Le second grief retenu à l’encontre de M. [N] concerne la qualité des personnes qu’il a hébergées, qu’il aurait déclarées comme étant à charge. Or, les éléments transmis au contrôleur laissent penser qu’aucune des trois personnes ne résidait plus chez M. [N]. Quant aux attestations produites par M. [N] pour étayer sa version des faits, elles ne permettent pas d’établir que les personnes concernées ont bien résidé de manière pérenne chez M. [N], ni en tout état de cause à quelle période.
Pour autant, bien que M. [N] n’ait pas contesté avoir déclaré ces personnes comme étant à charge, la [4] ne rapporte pas la preuve qu’il aurait indument bénéficié de prestations du fait de leur présence au domicile.
En effet, la seule déclaration de situation versée aux débats date du 28 février 2022, et ne fait pas état de personne présente au foyer, autre que les enfants du couple.
Dès lors, cet argument s’avère inopérant au vu des éléments de preuve soumis à l’appréciation du tribunal.
Au vu de l’ensemble de ces éléments, il apparaît que la bonne foi de M. [N] ne peut être retenue, dans la mesure où il s’est abstenu de déclarer plus de 20 000 euros perçus par son épouse pendant les années 2019, 2020 et 2021.
La pénalité s’avère donc bien fondée, tant dans son principe que dans son quantum, correspondant aux sommes prévues par le législateur qui fixe une somme minimale et une somme maximale permettant d’individualiser la sanction selon la gravité, le montant, la durée des irrégularités constatées.
La pénalité de 1 450 euros est en l’occurrence proportionnée et sera confirmée. M. [N] sera donc condamné à verser le solde restant dû après déduction des retenues déjà opérées, soit 586,09 euros en deniers ou quittances, montant qui n’est pas contesté.
Succombant dans ses prétentions, M. [N] supportera l’ensemble des dépens, conformément aux dispositions de l’article 696 du code de procédure civile.
PAR CES MOTIFS
Le tribunal, statuant publiquement, par décision contradictoire et en premier ressort,
DIT que la contestation élevée par [H] [N] à l’encontre de la dette de 6 893,62 euros que lui a notifié la [5] le 22 mars 2023 n’est pas recevable.
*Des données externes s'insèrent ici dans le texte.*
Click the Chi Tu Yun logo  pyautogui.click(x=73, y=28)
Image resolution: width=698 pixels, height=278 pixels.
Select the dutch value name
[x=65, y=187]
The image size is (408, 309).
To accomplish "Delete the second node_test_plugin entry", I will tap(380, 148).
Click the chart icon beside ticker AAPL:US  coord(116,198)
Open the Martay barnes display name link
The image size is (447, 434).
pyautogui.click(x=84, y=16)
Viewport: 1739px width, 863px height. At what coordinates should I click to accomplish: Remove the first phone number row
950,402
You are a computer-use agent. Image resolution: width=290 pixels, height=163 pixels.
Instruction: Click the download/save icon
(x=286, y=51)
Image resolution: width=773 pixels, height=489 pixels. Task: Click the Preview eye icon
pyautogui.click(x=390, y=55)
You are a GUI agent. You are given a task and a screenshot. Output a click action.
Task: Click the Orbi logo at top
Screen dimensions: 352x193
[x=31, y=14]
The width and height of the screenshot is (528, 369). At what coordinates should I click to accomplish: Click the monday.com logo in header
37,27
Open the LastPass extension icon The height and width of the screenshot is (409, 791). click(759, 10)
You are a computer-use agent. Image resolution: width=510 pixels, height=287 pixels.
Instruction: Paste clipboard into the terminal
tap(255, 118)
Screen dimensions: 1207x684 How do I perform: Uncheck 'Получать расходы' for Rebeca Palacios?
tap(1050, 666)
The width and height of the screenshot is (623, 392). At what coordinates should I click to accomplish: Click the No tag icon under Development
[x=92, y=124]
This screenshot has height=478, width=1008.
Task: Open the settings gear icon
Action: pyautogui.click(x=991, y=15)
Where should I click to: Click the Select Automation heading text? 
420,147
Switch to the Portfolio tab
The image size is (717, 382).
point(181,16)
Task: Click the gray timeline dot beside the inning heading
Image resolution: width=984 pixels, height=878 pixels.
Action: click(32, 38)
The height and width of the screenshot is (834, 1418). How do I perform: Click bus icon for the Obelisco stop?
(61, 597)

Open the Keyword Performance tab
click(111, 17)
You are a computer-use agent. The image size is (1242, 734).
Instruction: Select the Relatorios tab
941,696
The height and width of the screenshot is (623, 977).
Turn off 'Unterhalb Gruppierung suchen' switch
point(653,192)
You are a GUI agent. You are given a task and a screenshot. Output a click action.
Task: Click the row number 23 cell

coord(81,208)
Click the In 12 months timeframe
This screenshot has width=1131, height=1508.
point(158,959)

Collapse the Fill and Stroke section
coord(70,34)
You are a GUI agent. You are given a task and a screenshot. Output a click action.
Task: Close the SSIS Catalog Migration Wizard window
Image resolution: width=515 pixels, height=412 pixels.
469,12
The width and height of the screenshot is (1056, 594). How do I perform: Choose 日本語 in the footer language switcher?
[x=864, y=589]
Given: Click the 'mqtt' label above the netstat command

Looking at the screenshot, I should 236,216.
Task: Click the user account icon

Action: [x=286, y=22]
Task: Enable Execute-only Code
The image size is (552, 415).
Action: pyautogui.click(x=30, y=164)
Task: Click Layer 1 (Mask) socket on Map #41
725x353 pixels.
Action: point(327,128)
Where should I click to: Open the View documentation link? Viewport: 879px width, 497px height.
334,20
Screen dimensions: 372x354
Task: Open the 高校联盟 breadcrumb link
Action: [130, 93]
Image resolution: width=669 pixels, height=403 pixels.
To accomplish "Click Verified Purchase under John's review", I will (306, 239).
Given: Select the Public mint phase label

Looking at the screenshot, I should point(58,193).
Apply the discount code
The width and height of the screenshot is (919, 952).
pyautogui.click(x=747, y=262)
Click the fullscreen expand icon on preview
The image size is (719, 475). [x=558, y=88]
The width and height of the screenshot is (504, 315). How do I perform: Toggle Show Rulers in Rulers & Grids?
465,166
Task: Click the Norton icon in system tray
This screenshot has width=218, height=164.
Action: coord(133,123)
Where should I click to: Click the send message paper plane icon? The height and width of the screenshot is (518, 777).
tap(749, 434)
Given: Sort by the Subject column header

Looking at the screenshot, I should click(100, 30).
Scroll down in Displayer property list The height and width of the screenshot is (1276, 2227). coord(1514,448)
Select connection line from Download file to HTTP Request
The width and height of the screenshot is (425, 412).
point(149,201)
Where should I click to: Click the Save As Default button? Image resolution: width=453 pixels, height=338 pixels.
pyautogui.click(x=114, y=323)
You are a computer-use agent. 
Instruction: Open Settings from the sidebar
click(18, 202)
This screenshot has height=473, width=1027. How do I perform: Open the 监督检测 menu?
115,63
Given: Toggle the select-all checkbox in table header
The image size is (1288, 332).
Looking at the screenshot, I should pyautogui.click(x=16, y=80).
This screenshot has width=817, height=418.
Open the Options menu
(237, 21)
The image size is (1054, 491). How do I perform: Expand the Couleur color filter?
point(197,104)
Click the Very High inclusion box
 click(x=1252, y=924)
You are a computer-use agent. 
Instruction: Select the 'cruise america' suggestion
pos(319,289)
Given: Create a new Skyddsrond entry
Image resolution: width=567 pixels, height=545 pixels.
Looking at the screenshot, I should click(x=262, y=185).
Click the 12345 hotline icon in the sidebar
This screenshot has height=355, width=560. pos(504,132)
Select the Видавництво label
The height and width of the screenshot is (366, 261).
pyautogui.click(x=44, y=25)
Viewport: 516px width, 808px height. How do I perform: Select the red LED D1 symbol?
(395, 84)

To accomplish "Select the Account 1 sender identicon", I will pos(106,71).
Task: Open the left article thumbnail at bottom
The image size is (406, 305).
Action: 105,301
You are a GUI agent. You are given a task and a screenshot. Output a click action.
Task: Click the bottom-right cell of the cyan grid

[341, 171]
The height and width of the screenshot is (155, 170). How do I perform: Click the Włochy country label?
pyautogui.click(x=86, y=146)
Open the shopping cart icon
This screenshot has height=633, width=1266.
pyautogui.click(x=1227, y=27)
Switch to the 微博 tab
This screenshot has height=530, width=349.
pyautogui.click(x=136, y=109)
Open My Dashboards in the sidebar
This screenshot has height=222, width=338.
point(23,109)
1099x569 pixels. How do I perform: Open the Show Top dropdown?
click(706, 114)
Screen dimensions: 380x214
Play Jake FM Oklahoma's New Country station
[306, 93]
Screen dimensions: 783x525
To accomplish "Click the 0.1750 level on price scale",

DEBOUTE [H] [N] de sa demande d’annulation de la pénalité administrative de 1450 euros prononcée par la [5] le 6 décembre 2023.
En conséquence,
CONDAMNE [H] [N] à verser à la [5] la somme de586,09 euros, en deniers ou quittances, représentant le solde de la pénalité de 1045 euros qui lui a été notifiée le 6 décembre 2023.
DEBOUTE [H] [N] du surplus de ses demandes.
DIT que les dépens de la présente instance seront mis à la charge de [H] [N].
En foi de quoi, le présent jugement a été signé par Albane OLIVARI, Présidente, et Anne DESHAYES, Greffière.